*** Opening of Records supplied ***

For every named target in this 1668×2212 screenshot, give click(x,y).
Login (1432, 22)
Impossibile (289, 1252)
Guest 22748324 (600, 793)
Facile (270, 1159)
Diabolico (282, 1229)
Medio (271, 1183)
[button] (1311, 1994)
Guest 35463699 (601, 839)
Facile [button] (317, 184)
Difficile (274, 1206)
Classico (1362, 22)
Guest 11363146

*** Close of Records supplied ***

Exercise prompt -> Using the data above, reproduce every line exactly.

Solved exercise ->
For every named target in this 1668×2212 screenshot, give click(x,y).
Login (1432, 22)
Impossibile (289, 1252)
Guest 22748324 (600, 793)
Facile (270, 1159)
Diabolico (282, 1229)
Medio (271, 1183)
[button] (1311, 1994)
Guest 35463699 (601, 839)
Facile [button] (317, 184)
Difficile (274, 1206)
Classico (1362, 22)
Guest 11363146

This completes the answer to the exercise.